* [INSTRUCTIONS TO FOLLOW]: Whenever a line carries the word "agent", pull it out of the entries.

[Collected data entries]
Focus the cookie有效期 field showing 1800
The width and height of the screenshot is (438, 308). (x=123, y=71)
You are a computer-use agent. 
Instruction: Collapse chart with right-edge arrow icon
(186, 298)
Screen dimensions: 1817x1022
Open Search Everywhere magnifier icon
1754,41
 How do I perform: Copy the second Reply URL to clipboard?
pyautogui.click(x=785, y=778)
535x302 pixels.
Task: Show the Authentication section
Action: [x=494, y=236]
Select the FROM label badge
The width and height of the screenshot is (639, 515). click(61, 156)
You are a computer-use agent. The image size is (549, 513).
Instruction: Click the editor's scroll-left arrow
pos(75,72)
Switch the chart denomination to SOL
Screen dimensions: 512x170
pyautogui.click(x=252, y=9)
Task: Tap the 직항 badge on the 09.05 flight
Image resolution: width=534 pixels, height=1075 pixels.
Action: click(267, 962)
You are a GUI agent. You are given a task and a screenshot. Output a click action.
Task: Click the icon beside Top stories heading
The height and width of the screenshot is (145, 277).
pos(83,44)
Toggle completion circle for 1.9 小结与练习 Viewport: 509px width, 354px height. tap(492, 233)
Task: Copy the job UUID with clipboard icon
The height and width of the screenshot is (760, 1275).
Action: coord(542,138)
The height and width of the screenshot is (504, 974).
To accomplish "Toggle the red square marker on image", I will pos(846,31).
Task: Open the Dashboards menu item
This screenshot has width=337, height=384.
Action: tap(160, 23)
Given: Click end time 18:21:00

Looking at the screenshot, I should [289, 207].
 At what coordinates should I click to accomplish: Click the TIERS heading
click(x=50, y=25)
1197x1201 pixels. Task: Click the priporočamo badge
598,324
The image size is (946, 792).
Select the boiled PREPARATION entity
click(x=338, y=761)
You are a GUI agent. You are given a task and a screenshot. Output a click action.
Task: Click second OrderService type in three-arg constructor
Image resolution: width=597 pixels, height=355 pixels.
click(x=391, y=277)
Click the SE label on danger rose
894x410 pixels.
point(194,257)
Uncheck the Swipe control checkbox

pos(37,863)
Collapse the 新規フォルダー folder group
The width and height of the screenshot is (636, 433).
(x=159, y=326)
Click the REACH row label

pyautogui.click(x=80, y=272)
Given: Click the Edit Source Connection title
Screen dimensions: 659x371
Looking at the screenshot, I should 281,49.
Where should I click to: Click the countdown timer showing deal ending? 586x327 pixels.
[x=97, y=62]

* [REPLY]:
You are a computer-use agent. 
You are a computer-use agent. The image size is (549, 513).
You are a GUI agent. You are given a task and a screenshot. Output a click action.
You are a GUI agent. You are given a task and a screenshot. Output a click action.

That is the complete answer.